The State Board, then, could assume jurisdiction and proceed in the manner set out in Section 295.080, in any labor dispute having substantial Missouri incidents. Its- action would not be precluded by the fact that the industry in question is subject to the federal labor relations statutes, or by the fact that employees who do not work in Missouri may be involved. The State Board does not have to wait for federal clearance, although as a practical matter it might find it expedient to consult with FMCS to determine their attitude toward entering the dispute. The authority of the State Board would continue until FMCS actually assumed jurisdiction by proffering its services.

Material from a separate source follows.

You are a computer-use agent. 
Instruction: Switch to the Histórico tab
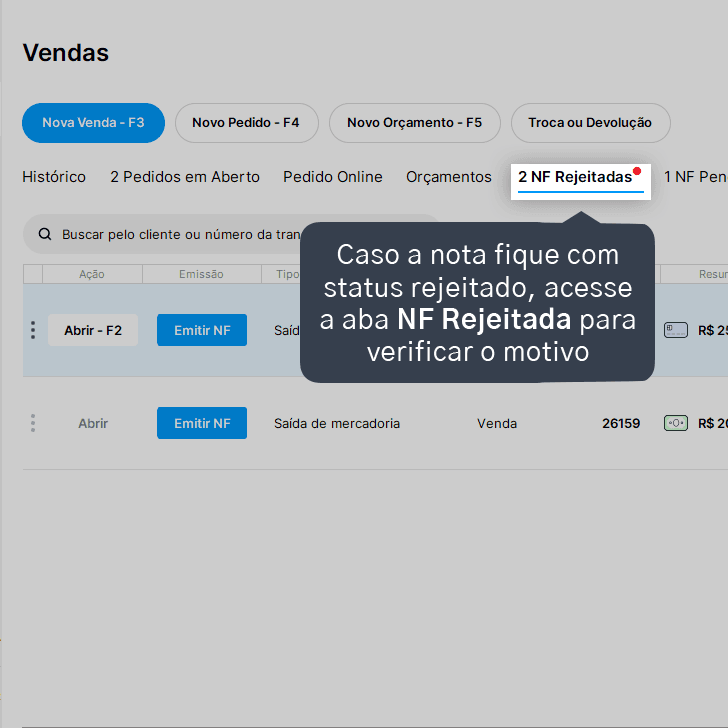pos(54,177)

Under Section 295.080, the State Board may require the parties to keep it informed and may require them to appear at joint and several conferences. These provisions are only mildly coercive and we do not perceive any interference with the policy of the federal statutes. These statutes encourage resolution, of disputes through mediation and conciliation.

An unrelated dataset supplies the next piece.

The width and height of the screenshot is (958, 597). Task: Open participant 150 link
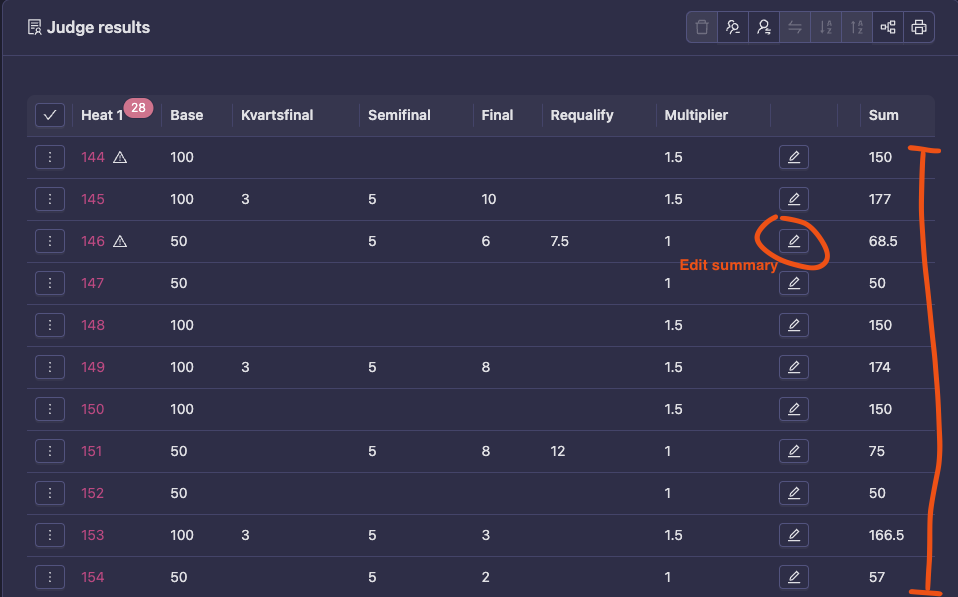(93, 409)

We limit our opinion to action in mediation pursuant to Section 295.080. Substantial portions of Chapter 295 of the Missouri Revised Statues, including highly coercive provisions, were held to be invalid in the light of federal law, in the case of Division 1287, Amalgamated Association v. Missouri, 374 U.S. 74 (1963). In State ex rel State Board of Mediation v. Pigs, supra, the Court held that the provisions of Chapter 295 relating to mediation were distinct and severable, and that as such they were constitutionally valid. This holding seems consistent with Amalgamated Association v. Wisconsin Employment Relations Board, 340 U.S. 383 (1951), which the Supreme Court of Missouri relies on.
CONCLUSION
It is the opinion of this office that the Missouri State Board of Mediation may proceed in accordance with the provisions of Section 295.080, RSMo 1969, by requiring the parties to a labor dispute having substantial effects in Missouri to keep it informed of progress or to attend joint or several conferences, and by otherwise promoting the settlement of the dispute through conciliation and mediation. The authority of the State Board is not foreclosed by reason of the federal statutes, even though the dispute in question affects interstate commerce, unless and until Federal Mediation and Conciliation Service assumes jurisdiction by proffer of its services in the manner specified in 29 U.S.C., Section 173.
The foregoing opinion which I hereby approve was prepared by my special assistant, Charles B. Blackmar.